In so construing the statute, the Court of Appeals held that Costa’s
“evidence was sufficient to warrant a mixed-motive instruction and that
a reasonable jury could have found that [Costa’s] sex was a ‘motivating
factor in her treatment.’”
On review by the Supreme Court, Justice Thomas, writing for an unanimous
Court, first noted that it did not need to address whether Justice O’Connor’s
concurrence in the 1989 Price Waterhouse decision was controlling since
the Civil Rights Act of 1991 superceded that case and provided the answer
to the issue. Noting the judicial canon that where the words of a
statute are clear, “the ‘judicial inquiry is complete,’” the Court
first looked to the language of § 2000e-2(m) of the 1991 Act and noted
that it only requires “a plaintiff [to] ‘demonstrate’ that an employer
used a forbidden consideration with respect to ‘any employment practice.’”
The Court determined that “the statute does not mention, much less require,
that a plaintiff make a heightened showing through direct evidence.” Also,
because Congress explicitly defined the term “demonstrates” in Title
VII as to “meet the burdens of production and persuasion,” the Court
reasoned that if Congress intended to impose a heightened evidentiary burden
on Title VII plaintiffs, it would have explicitly done so, as it has done
in other comparable statutes.
The Court further noted that “circumstantial
evidence” is often as probative as “direct evidence” and that it is
even permitted in criminal cases where the burden of proof is much higher.

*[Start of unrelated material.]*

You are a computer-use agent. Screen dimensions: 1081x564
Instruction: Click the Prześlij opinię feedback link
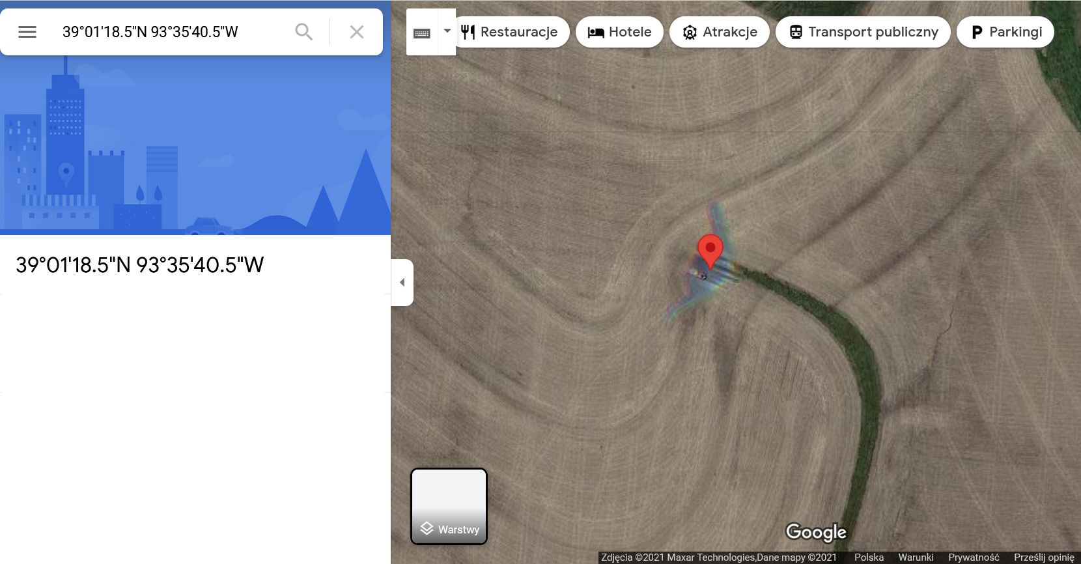[1044, 557]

Absent a contrary Congressional indication, because the conventional
rule of civil litigation and much Title VII litigation always has been
that a plaintiff may prove his or her case through the use of “‘direct
or circumstantial evidence,” the Court held there was no basis to find
that a Title VII plaintiff should not be allowed to use either kind of
evidence in a “mixed-motive” case.
Impact on Courts Requiring Direct Evidence
At least one circuit court of appeals has recognized that Desert Palace
required the reversal of a district court verdict in favor of the defendant
because of the district court’s refusal to provide a “mixed motive”
jury instruction. In Rowland v. Am. Gen. Fin., Inc., 340 F.3d 187
(4th Cir. 2003), a sex discrimination case alleging a failure-to-promote,
the Fourth Circuit held the plaintiff’s appeal in abeyance pending the
outcome of the Supreme Court’s decision. Prior to Costa, the Fourth
Circuit, like various other circuit courts, had required a heightened “direct
evidence” standard for a plaintiff to receive a “mixed-motive” jury
At trial, the jury found in favor
of the defendant. The plaintiff then appealed the jury verdict on
the grounds that the district court erred by not granting a “mixed-motive”

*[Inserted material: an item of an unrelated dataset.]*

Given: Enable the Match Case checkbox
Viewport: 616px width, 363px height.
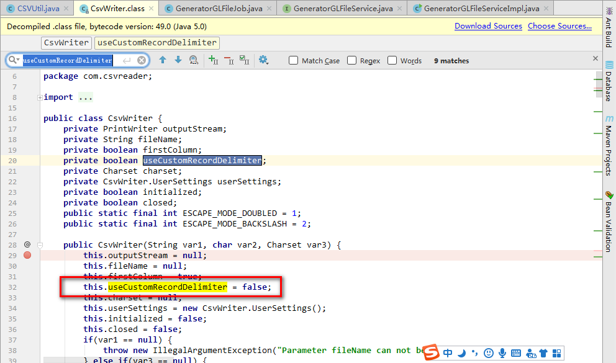Looking at the screenshot, I should coord(294,60).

jury instruction, as she had requested. The Fourth Circuit noted
that while the defendant claimed that the plaintiff was not promoted due
to her lack of “people skills,” there was sufficient evidence for a jury
to find that plaintiff’s sex may have also been a motivating factor in
the defendant’s decision not to promote her. In vacating the district
court judgment and remanding the case, the Fourth Circuit found that the
district court’s refusal to permit a “mixed-motive” jury instruction
constituted reversible error.
The recent Desert Palace case resolved a split among the circuit courts
regarding the types of evidence a plaintiff may use to obtain a “mixed-motive”
jury instruction. However, courts and litigants are now beginning
to argue about the meaning of the Desert Palace holding. For instance,
a handful of federal district courts have suggested that the Supreme Court’s
decision may impact “single-motive” cases,12 which have traditionally
been analyzed under the McDonnell Douglas burden-shifting framework. Unlike
a “mixed-motive” case where a plaintiff alleges that the adverse employment
decision was motivated by a mixture of both lawful and unlawful reasons,
a “single-motive” case is one where the plaintiff alleges that the employment
decision was taken only “because of” discrimination.
Despite the views expressed by
these decisions, a strong argument can be made that Desert Palace should
have no effect on “single-motive” cases. Section 2000e-2(m) of
Title VII states that “an unlawful employment practice is established
when the complaining party demonstrates that race, color, religion, sex,
or national origin was a motivating factor for any employment practice,
even though other factors also motivated the practice.” Because
Congress specifically used the term “other factors” in § 2000e-2(m),
an argument exists that Congress intended this statutory section to apply
only to “mixed-motive” cases. Under this theory, had Congress wished
to apply the § 2000e-2(m) analysis to “single-motive” cases, Congress
would simply have amended § 2000e-2(a), which makes illegal employment
actions taken “because of” race, gender, or other impermissible factors.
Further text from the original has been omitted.